Photosynthesis | Structure-Function of the Cytochrome b6f Lipoprotein Complex

The cytochrome b6f complex, embedded in the chloroplast thylakoid membrane, is a central hub in the proton-coupled electron transfer chain of oxygenic photosynthesis. It transfers electrons coupled to trans-membrane proton translocation in (1) a "linear" or "non-cyclic" pathway involving electron transfer between the two light-driven "reaction center" complexes, photosystem I (PSI) and II (PSII), from water to NADP+, and (2) in the ferredoxin/FNR-dependent "cyclic" pathway using electrons transferred from PSI (Fig. 1). When light intensity is not limiting, oxidation and deprotonation of plastoquinol by the cytochrome (b6f) complex determine the rate-limiting step in the electron transport chain.

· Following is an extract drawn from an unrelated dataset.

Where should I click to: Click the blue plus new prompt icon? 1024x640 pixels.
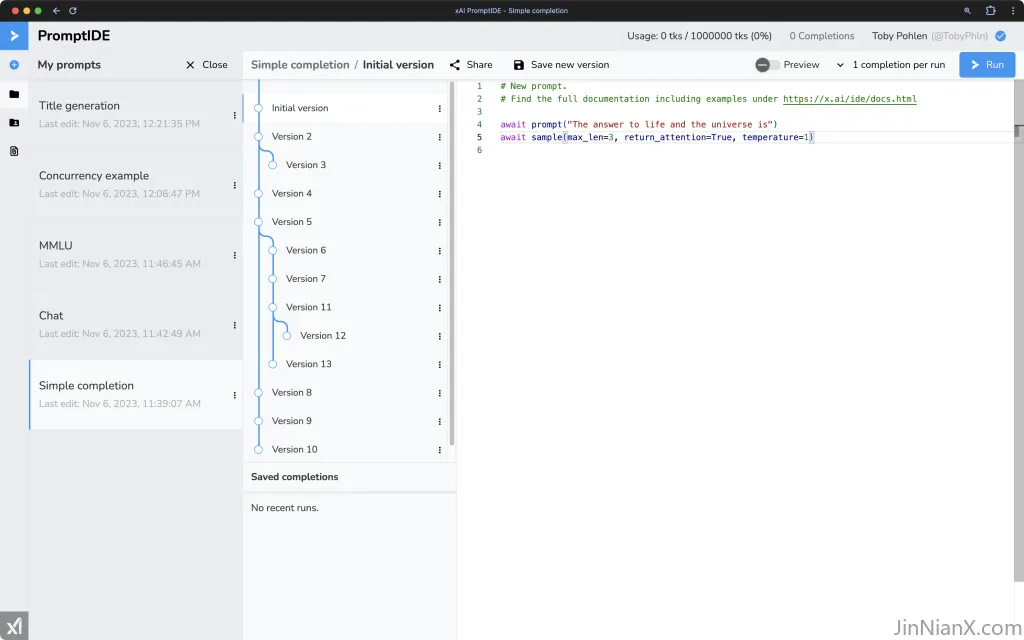tap(14, 65)
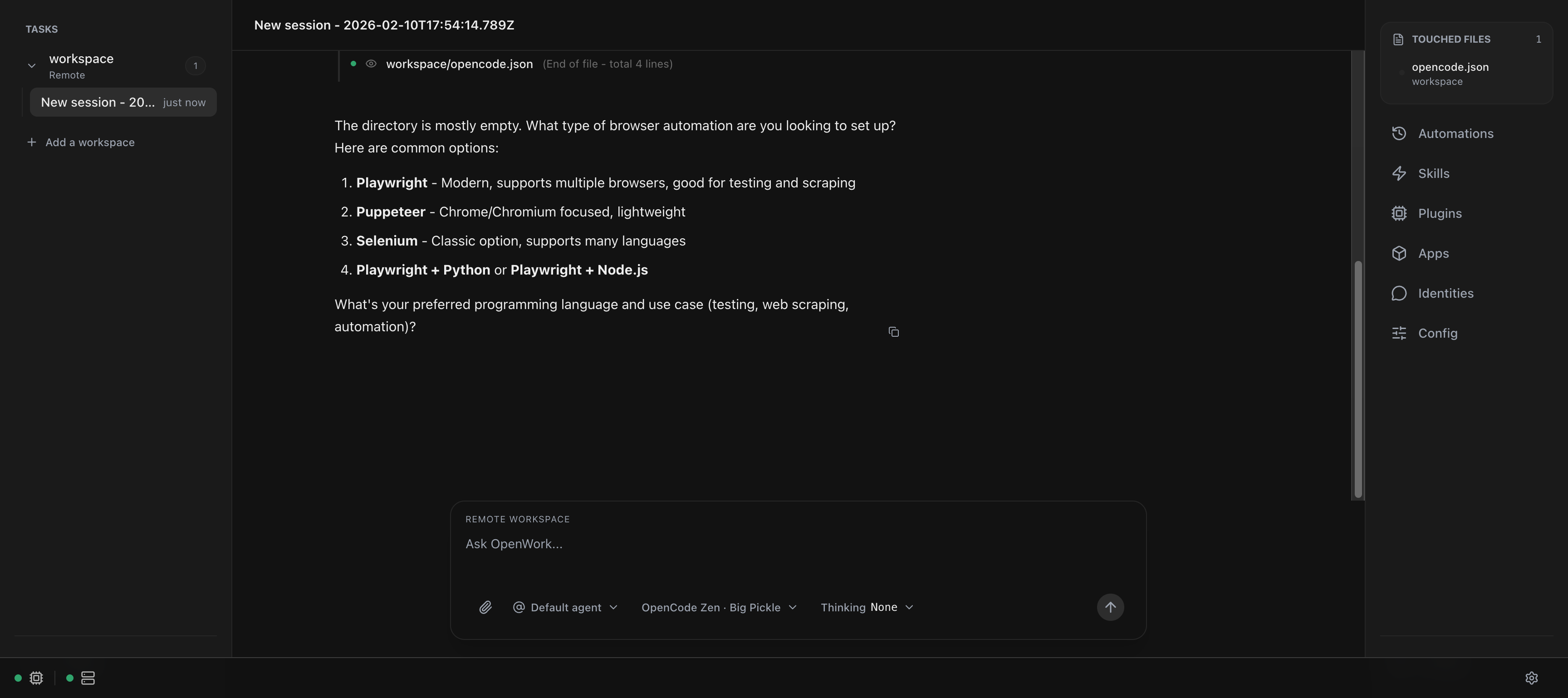Image resolution: width=1568 pixels, height=698 pixels.
Task: Click the paperclip attach file icon
Action: 485,607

The electron transfer and proton translocation functions of the complex are discussed in the context of its high resolution (2.50 Å) crystal structure (PDB entry 4OGQ), a structure determination unique in studies of membrane proteins through its description of details of intra-protein lipid. Excluding lipid and bound detergent, the dimeric cytochrome complex consists of a 250 kDa lipoprotein complex containing, per monomer, thirteen trans-membrane α-helices and seven prosthetic groups per monomer. The prosthetic groups consist of four hemes and an enigmatic bound pair of pigments, one chlorophyll a and one β-carotene separated by 14 Å in each monomer. In the 2.50 Å structure each monomer contains at least 23 lipid binding sites. The major presence of the lipid suggests a change in the label and perspective for membrane protein structures, which should properly be described as "lipoproteins". This label applies not only to the cytochrome b6f complex, but also to the set of trans-membrane oligomeric membrane proteins which function in oxygenic photosynthesis and, more generally, in membrane-based transport.